#### What to produce:
The output is to match the entries below character for character.

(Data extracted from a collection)
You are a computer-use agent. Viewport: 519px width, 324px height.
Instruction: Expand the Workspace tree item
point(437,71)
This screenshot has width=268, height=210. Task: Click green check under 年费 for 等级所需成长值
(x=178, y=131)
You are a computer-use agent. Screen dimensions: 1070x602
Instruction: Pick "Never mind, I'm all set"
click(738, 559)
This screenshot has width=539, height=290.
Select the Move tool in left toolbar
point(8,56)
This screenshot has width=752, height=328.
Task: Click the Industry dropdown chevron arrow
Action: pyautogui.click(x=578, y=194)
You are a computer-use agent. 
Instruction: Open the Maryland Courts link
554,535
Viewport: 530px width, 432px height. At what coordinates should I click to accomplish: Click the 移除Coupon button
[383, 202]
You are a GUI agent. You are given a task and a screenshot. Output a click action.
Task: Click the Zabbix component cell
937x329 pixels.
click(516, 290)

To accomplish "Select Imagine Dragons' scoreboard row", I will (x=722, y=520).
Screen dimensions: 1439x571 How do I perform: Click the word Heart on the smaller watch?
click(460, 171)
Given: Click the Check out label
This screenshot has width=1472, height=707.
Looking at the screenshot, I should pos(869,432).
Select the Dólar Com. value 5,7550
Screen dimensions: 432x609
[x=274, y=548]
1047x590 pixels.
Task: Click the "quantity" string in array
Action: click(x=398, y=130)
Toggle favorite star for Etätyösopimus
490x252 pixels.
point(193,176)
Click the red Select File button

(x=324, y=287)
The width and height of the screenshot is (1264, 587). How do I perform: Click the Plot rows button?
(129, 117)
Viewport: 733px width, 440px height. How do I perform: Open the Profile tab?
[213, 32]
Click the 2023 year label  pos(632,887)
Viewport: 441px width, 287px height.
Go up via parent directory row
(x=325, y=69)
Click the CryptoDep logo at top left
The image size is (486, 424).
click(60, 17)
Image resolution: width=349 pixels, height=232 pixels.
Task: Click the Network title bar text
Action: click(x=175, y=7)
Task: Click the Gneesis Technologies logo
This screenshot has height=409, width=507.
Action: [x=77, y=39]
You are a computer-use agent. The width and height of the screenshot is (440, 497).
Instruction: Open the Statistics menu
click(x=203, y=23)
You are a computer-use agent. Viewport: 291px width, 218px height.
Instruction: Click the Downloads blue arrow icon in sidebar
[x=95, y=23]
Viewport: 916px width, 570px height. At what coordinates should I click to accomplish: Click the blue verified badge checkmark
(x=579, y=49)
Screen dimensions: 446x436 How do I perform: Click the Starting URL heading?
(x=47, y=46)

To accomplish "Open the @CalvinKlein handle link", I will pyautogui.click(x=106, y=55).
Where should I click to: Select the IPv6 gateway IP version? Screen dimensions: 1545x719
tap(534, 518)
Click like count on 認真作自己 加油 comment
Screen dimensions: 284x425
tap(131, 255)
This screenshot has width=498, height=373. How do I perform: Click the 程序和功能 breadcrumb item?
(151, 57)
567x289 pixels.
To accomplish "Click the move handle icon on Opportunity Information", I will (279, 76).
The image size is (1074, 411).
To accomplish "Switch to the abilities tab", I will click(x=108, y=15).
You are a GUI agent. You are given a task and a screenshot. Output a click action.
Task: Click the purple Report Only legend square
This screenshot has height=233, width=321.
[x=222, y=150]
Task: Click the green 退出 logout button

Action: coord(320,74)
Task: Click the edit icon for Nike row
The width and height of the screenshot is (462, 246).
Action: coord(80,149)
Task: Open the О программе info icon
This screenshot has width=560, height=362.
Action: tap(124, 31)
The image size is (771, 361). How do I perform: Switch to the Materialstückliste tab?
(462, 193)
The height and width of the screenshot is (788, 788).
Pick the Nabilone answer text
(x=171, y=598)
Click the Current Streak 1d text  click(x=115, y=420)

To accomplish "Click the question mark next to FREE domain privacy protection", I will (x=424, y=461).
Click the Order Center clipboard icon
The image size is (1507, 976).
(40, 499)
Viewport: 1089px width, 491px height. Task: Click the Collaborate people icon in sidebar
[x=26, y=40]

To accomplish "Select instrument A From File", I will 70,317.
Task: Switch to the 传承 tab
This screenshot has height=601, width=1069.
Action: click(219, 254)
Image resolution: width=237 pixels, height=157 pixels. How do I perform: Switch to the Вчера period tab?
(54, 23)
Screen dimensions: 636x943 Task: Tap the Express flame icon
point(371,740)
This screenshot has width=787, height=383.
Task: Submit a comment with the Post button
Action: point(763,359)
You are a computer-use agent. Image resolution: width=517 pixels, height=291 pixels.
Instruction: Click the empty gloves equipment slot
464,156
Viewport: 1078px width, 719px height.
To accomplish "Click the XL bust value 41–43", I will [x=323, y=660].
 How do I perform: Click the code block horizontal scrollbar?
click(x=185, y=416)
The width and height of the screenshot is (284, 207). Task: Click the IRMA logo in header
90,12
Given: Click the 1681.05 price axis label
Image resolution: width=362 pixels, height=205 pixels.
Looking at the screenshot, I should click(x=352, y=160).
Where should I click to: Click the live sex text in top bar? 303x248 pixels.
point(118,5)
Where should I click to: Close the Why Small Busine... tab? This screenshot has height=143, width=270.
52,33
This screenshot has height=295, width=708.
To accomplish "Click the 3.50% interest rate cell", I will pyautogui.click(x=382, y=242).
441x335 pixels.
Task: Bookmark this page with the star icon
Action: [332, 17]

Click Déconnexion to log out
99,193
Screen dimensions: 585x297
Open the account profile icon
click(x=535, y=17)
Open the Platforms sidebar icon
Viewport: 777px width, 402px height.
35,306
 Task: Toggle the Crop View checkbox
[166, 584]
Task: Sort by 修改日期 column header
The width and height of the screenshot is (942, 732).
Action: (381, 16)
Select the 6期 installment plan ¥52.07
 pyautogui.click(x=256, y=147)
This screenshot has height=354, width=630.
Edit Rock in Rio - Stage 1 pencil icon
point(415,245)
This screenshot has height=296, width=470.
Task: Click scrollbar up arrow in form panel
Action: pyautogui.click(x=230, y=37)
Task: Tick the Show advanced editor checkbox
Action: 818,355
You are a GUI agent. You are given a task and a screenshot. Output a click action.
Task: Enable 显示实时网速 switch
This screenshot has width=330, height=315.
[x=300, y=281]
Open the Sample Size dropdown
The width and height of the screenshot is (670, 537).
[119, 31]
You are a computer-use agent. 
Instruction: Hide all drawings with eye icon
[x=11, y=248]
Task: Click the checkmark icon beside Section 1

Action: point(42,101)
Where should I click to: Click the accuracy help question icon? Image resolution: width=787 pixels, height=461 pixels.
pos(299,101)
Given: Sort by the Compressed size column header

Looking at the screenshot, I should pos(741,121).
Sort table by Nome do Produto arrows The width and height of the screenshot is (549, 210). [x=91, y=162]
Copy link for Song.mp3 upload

#### Solved exercise:
You are a computer-use agent. Viewport: 519px width, 324px height.
Instruction: Expand the Workspace tree item
point(437,71)
This screenshot has width=268, height=210. Task: Click green check under 年费 for 等级所需成长值
(x=178, y=131)
You are a computer-use agent. Screen dimensions: 1070x602
Instruction: Pick "Never mind, I'm all set"
click(738, 559)
This screenshot has width=539, height=290.
Select the Move tool in left toolbar
point(8,56)
This screenshot has width=752, height=328.
Task: Click the Industry dropdown chevron arrow
Action: pyautogui.click(x=578, y=194)
You are a computer-use agent. 
Instruction: Open the Maryland Courts link
554,535
Viewport: 530px width, 432px height. At what coordinates should I click to accomplish: Click the 移除Coupon button
[383, 202]
You are a GUI agent. You are given a task and a screenshot. Output a click action.
Task: Click the Zabbix component cell
937x329 pixels.
click(516, 290)

To accomplish "Select Imagine Dragons' scoreboard row", I will (x=722, y=520).
Screen dimensions: 1439x571 How do I perform: Click the word Heart on the smaller watch?
click(460, 171)
Given: Click the Check out label
This screenshot has width=1472, height=707.
Looking at the screenshot, I should pos(869,432).
Select the Dólar Com. value 5,7550
Screen dimensions: 432x609
[x=274, y=548]
1047x590 pixels.
Task: Click the "quantity" string in array
Action: click(x=398, y=130)
Toggle favorite star for Etätyösopimus
490x252 pixels.
point(193,176)
Click the red Select File button

(x=324, y=287)
The width and height of the screenshot is (1264, 587). How do I perform: Click the Plot rows button?
(129, 117)
Viewport: 733px width, 440px height. How do I perform: Open the Profile tab?
[213, 32]
Click the 2023 year label  pos(632,887)
Viewport: 441px width, 287px height.
Go up via parent directory row
(x=325, y=69)
Click the CryptoDep logo at top left
The image size is (486, 424).
click(60, 17)
Image resolution: width=349 pixels, height=232 pixels.
Task: Click the Network title bar text
Action: click(x=175, y=7)
Task: Click the Gneesis Technologies logo
This screenshot has height=409, width=507.
Action: [x=77, y=39]
You are a computer-use agent. The width and height of the screenshot is (440, 497).
Instruction: Open the Statistics menu
click(x=203, y=23)
You are a computer-use agent. Viewport: 291px width, 218px height.
Instruction: Click the Downloads blue arrow icon in sidebar
[x=95, y=23]
Viewport: 916px width, 570px height. At what coordinates should I click to accomplish: Click the blue verified badge checkmark
(x=579, y=49)
Screen dimensions: 446x436 How do I perform: Click the Starting URL heading?
(x=47, y=46)

To accomplish "Open the @CalvinKlein handle link", I will pyautogui.click(x=106, y=55).
Where should I click to: Select the IPv6 gateway IP version? Screen dimensions: 1545x719
tap(534, 518)
Click like count on 認真作自己 加油 comment
Screen dimensions: 284x425
tap(131, 255)
This screenshot has width=498, height=373. How do I perform: Click the 程序和功能 breadcrumb item?
(151, 57)
567x289 pixels.
To accomplish "Click the move handle icon on Opportunity Information", I will (279, 76).
The image size is (1074, 411).
To accomplish "Switch to the abilities tab", I will click(x=108, y=15).
You are a GUI agent. You are given a task and a screenshot. Output a click action.
Task: Click the purple Report Only legend square
This screenshot has height=233, width=321.
[x=222, y=150]
Task: Click the green 退出 logout button

Action: coord(320,74)
Task: Click the edit icon for Nike row
The width and height of the screenshot is (462, 246).
Action: coord(80,149)
Task: Open the О программе info icon
This screenshot has width=560, height=362.
Action: tap(124, 31)
The image size is (771, 361). How do I perform: Switch to the Materialstückliste tab?
(462, 193)
The height and width of the screenshot is (788, 788).
Pick the Nabilone answer text
(x=171, y=598)
Click the Current Streak 1d text  click(x=115, y=420)

To accomplish "Click the question mark next to FREE domain privacy protection", I will (x=424, y=461).
Click the Order Center clipboard icon
The image size is (1507, 976).
(40, 499)
Viewport: 1089px width, 491px height. Task: Click the Collaborate people icon in sidebar
[x=26, y=40]

To accomplish "Select instrument A From File", I will 70,317.
Task: Switch to the 传承 tab
This screenshot has height=601, width=1069.
Action: click(219, 254)
Image resolution: width=237 pixels, height=157 pixels. How do I perform: Switch to the Вчера period tab?
(54, 23)
Screen dimensions: 636x943 Task: Tap the Express flame icon
point(371,740)
This screenshot has width=787, height=383.
Task: Submit a comment with the Post button
Action: point(763,359)
You are a computer-use agent. Image resolution: width=517 pixels, height=291 pixels.
Instruction: Click the empty gloves equipment slot
464,156
Viewport: 1078px width, 719px height.
To accomplish "Click the XL bust value 41–43", I will [x=323, y=660].
 How do I perform: Click the code block horizontal scrollbar?
click(x=185, y=416)
The width and height of the screenshot is (284, 207). Task: Click the IRMA logo in header
90,12
Given: Click the 1681.05 price axis label
Image resolution: width=362 pixels, height=205 pixels.
Looking at the screenshot, I should click(x=352, y=160).
Where should I click to: Click the live sex text in top bar? 303x248 pixels.
point(118,5)
Where should I click to: Close the Why Small Busine... tab? This screenshot has height=143, width=270.
52,33
This screenshot has height=295, width=708.
To accomplish "Click the 3.50% interest rate cell", I will pyautogui.click(x=382, y=242).
441x335 pixels.
Task: Bookmark this page with the star icon
Action: [332, 17]

Click Déconnexion to log out
99,193
Screen dimensions: 585x297
Open the account profile icon
click(x=535, y=17)
Open the Platforms sidebar icon
Viewport: 777px width, 402px height.
35,306
 Task: Toggle the Crop View checkbox
[166, 584]
Task: Sort by 修改日期 column header
The width and height of the screenshot is (942, 732).
Action: (381, 16)
Select the 6期 installment plan ¥52.07
 pyautogui.click(x=256, y=147)
This screenshot has height=354, width=630.
Edit Rock in Rio - Stage 1 pencil icon
point(415,245)
This screenshot has height=296, width=470.
Task: Click scrollbar up arrow in form panel
Action: pyautogui.click(x=230, y=37)
Task: Tick the Show advanced editor checkbox
Action: 818,355
You are a GUI agent. You are given a task and a screenshot. Output a click action.
Task: Enable 显示实时网速 switch
This screenshot has width=330, height=315.
[x=300, y=281]
Open the Sample Size dropdown
The width and height of the screenshot is (670, 537).
[119, 31]
You are a computer-use agent. 
Instruction: Hide all drawings with eye icon
[x=11, y=248]
Task: Click the checkmark icon beside Section 1

Action: point(42,101)
Where should I click to: Click the accuracy help question icon? Image resolution: width=787 pixels, height=461 pixels.
pos(299,101)
Given: Sort by the Compressed size column header

Looking at the screenshot, I should pos(741,121).
Sort table by Nome do Produto arrows The width and height of the screenshot is (549, 210). [x=91, y=162]
Copy link for Song.mp3 upload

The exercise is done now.